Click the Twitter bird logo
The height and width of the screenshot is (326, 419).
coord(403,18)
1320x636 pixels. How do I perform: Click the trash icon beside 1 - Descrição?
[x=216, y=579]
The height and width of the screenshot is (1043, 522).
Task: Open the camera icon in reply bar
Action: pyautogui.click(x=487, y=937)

WHAT YOU HAVE TO DO
All records are to be written out exactly.

RESULT
Click the Twitter bird logo
The height and width of the screenshot is (326, 419).
coord(403,18)
1320x636 pixels. How do I perform: Click the trash icon beside 1 - Descrição?
[x=216, y=579]
The height and width of the screenshot is (1043, 522).
Task: Open the camera icon in reply bar
Action: pyautogui.click(x=487, y=937)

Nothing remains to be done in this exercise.